Currently, we have a 328p with 32K flash and 2K RAM. For Flash, doubling the amount of space would give a lot of room to play, but might still be a bit limited (especially since compiled programs are typically a bit bigger on ARM I think). Four times as much (128K flash) is probably more than enough, but more does not hurt.

As for RAM, I think most chips of these sizes are 32K+, which should be more than enough.

Power usage

Currently, the 328p can sleep at < 1μA, which is probably below the self-discharge and below the average current of MCU and sensors while running. Run current is 40mA or so.

For a new chip, a similar sleep current would be nice, though up to a few μA is probably also acceptable.

This sleep mode should retain RAM. Some chips (e.g. STM32G4 and ESP) can only obtain such low-power sleep when disabling RAM. Often, there are a few RTC registers that can be used to save state, but that greatly complicated firmware programming, especially for novice programmers, so that is IMO not acceptable.

EEPROM

The current 328p has builtin EEPROM that is used to provision it with an id and encryption keys. SAMD21 and most STM32 processors do not seem to have EEPROM built-in, though flash can often be used as an alternative (sometimes there is even a dedicated section of flash that can be used like EEPROM, SAMD21 and some STM32 processors have this).

If a custom bootloader is flashed, we can easily append some id and keys at the end of that flash page as well, since they will be write-once.

Currently, we are not using the EEPROM to remember settings or other things during runtime, but this is something we might add later (for settings to simplify the firmware code, but also for LoRaWAN 1.1 support which requires remembering some information across reboots).

Here is some earlier notes about processor selection from our etherpad:

matthijskooijman commented 4 years ago

We're aiming for STM32 now. KITT has compared a few options, extending to 64-pins rather than 32 or 48, since the plan is to do pick & placing and that gives some more pins for extendability and toggling different power domains.

The current plan is to try STM32L072RZ. I haven't looked at it in detail yet, will try to do so ASAP.

matthijskooijman commented 4 years ago

The STM32L072 series looks like a very good candidate.
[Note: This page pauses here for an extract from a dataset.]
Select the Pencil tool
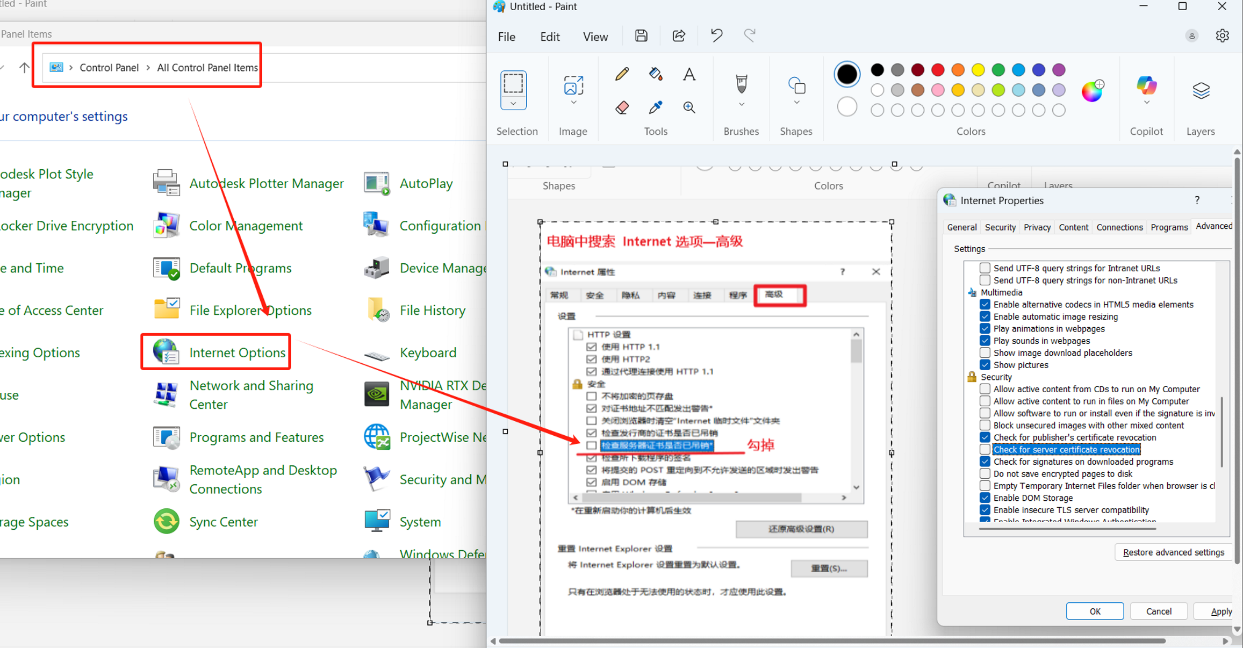click(x=622, y=74)
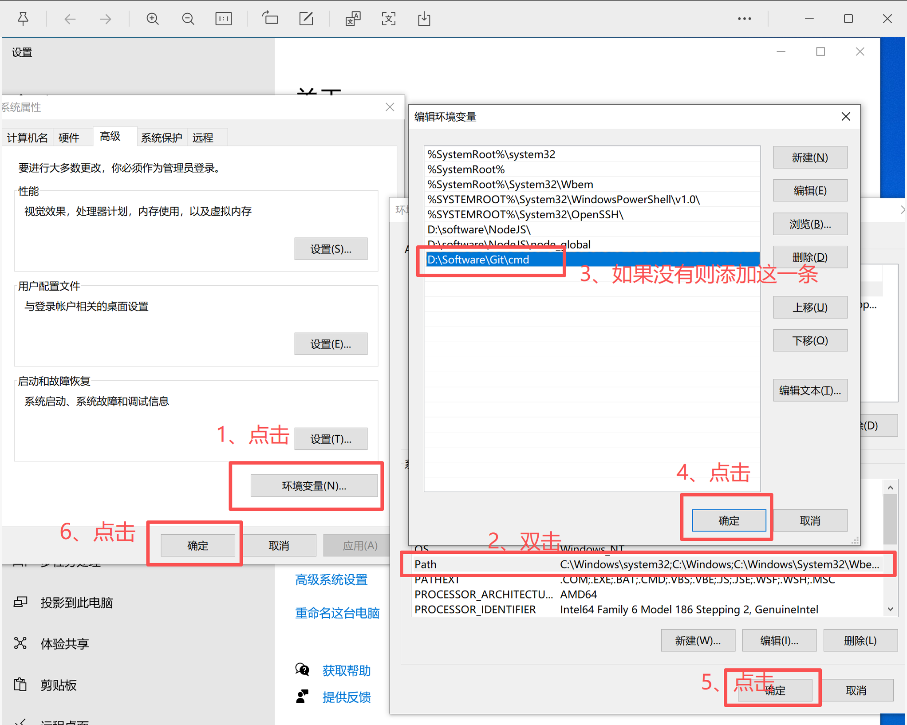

In particular:

It also has plenty of clocking options, running the CPU on the HSI (high-speed internal oscillator) and using the LSE (low-speed external crystal, i.e. 32kiHz) for precision timekeeping (for time of day / sleep intervals and wakeups / LoRa timestamping) would make sense. Not sure how this should be wired exactly (seems that the RTC and LPTIM low-power timer can both run against the LSE, but neither has (sub-second) input-capture to timestamp the LoRa TX-complete interrupt, but that can probably be done using a regular interrupt as well).